Study material Block Start

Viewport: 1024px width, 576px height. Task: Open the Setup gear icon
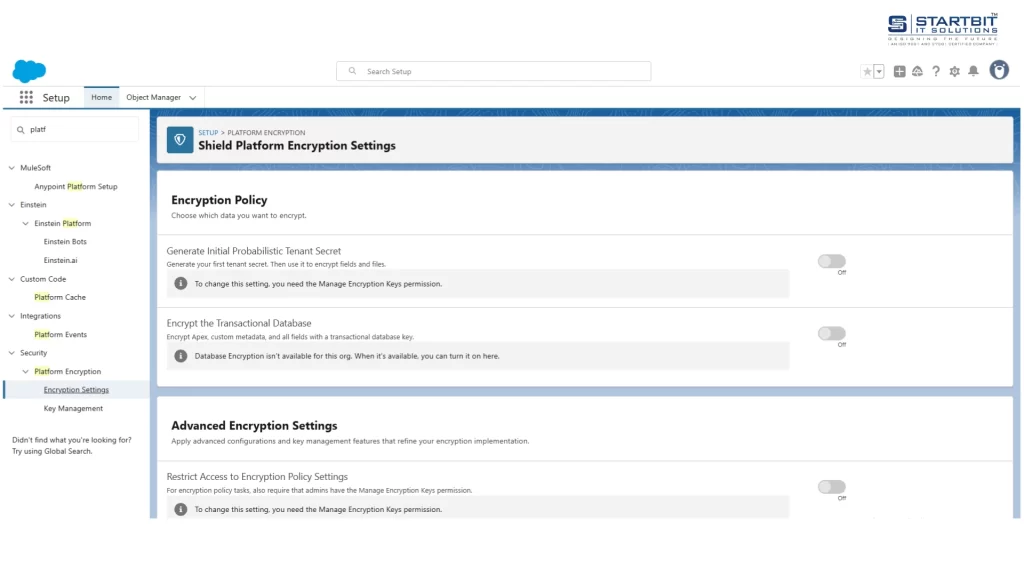(954, 71)
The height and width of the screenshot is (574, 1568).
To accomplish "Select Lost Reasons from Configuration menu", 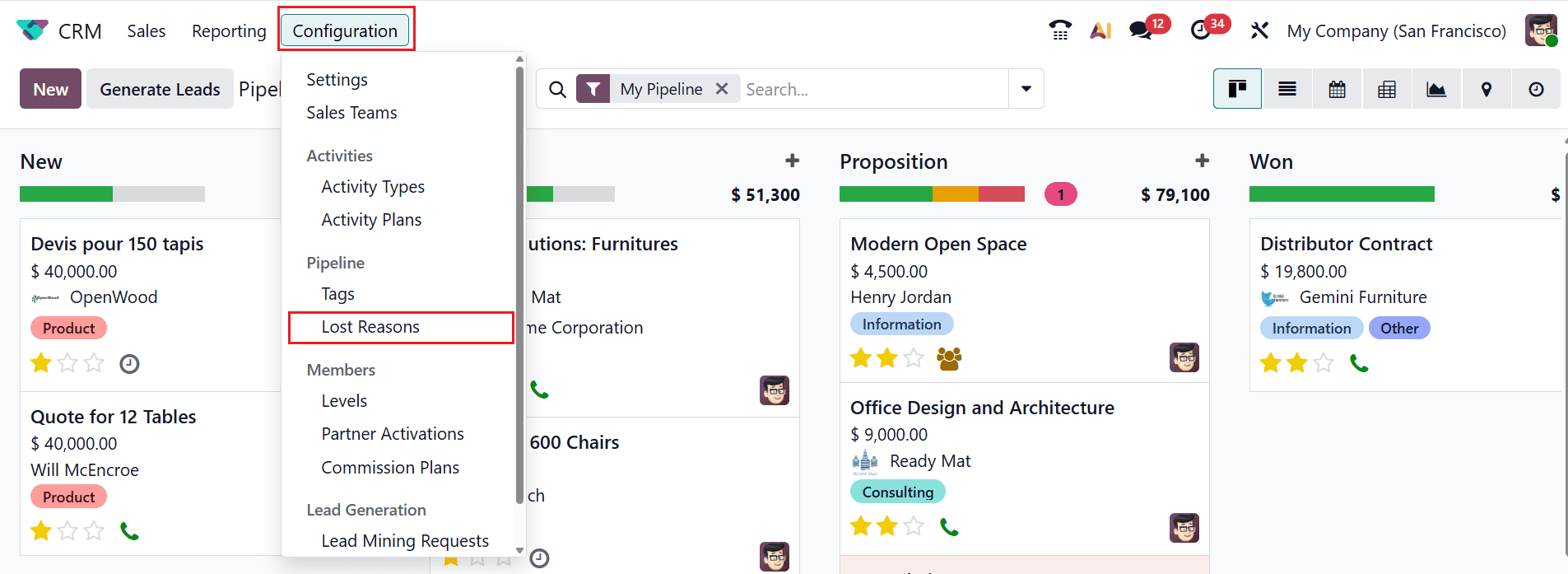I will [x=370, y=327].
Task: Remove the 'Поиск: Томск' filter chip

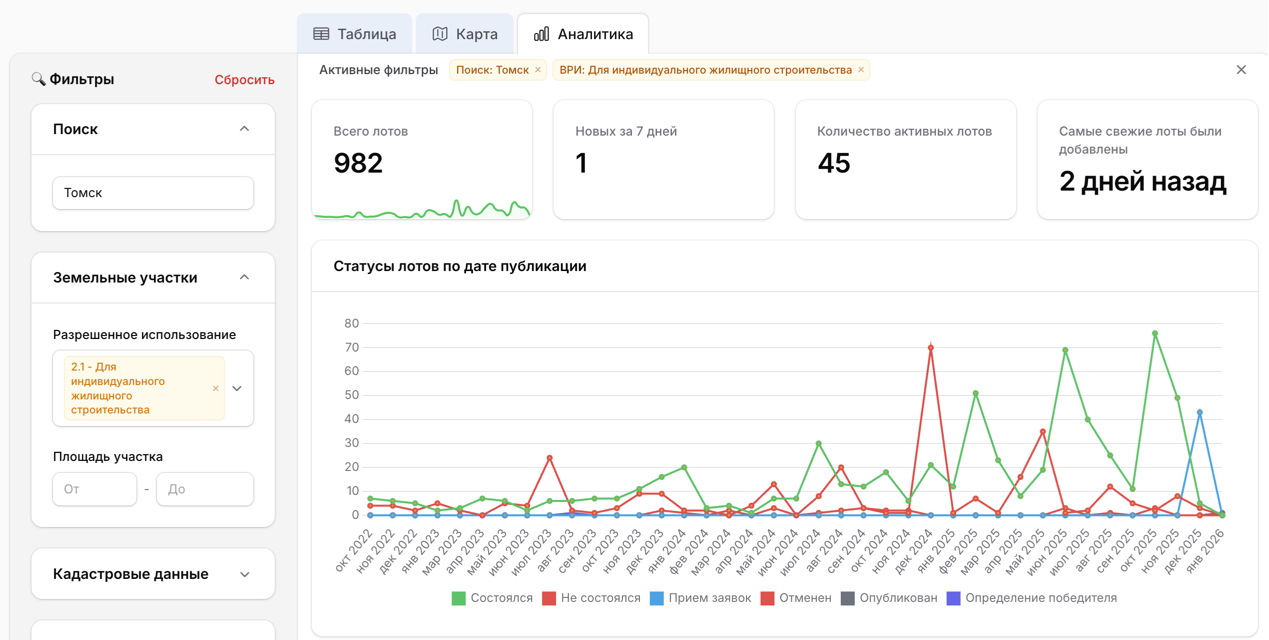Action: pos(538,70)
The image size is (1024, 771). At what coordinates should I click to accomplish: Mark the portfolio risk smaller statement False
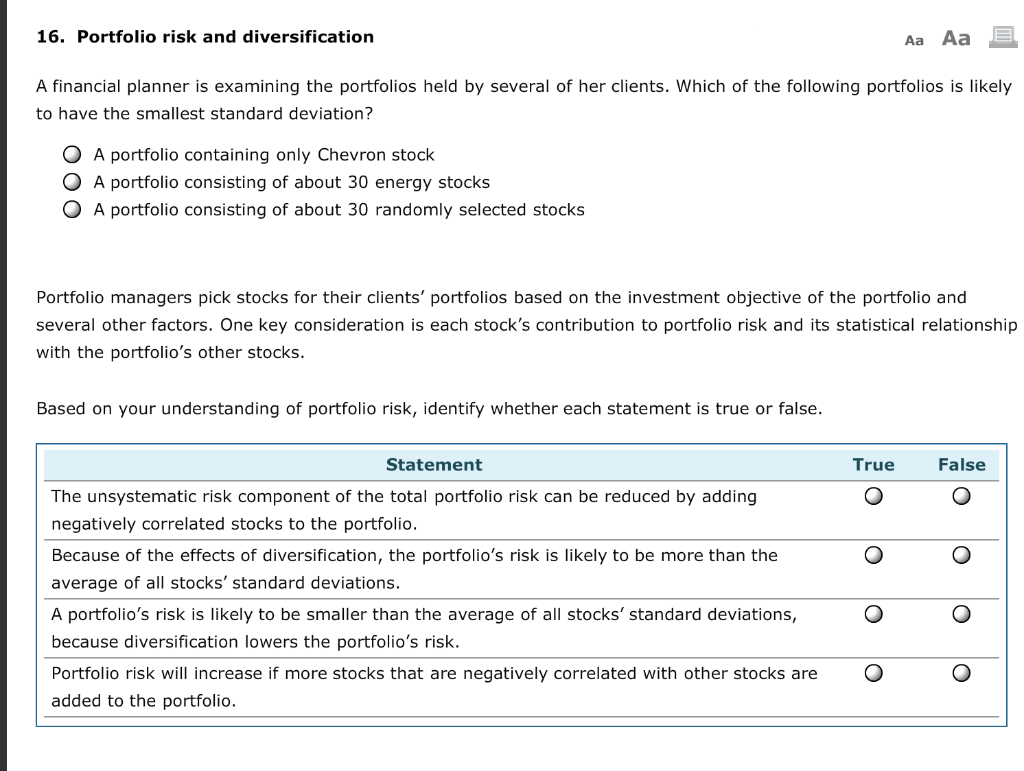961,613
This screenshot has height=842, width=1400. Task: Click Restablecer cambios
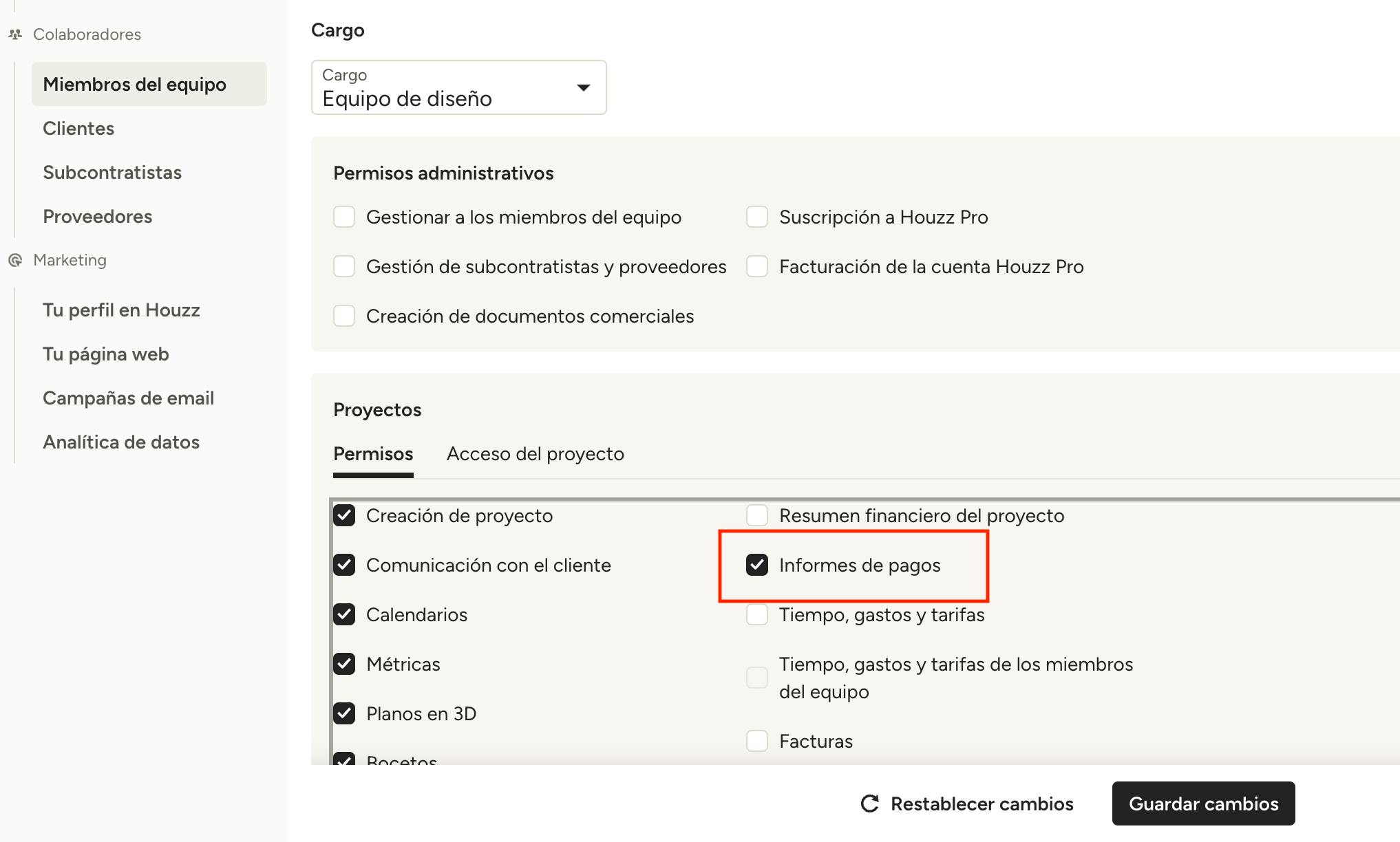pos(982,803)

Study material Block End

■ **Assignment**
Only the lines from the one holding "The image size" through the end of the records belong in the answer, copied exactly and without pictures.

■ **Answer box**
The image size is (1024, 771). At what coordinates should I click to accomplish: Mark the portfolio risk smaller statement False
961,613
This screenshot has height=842, width=1400. Task: Click Restablecer cambios
pos(982,803)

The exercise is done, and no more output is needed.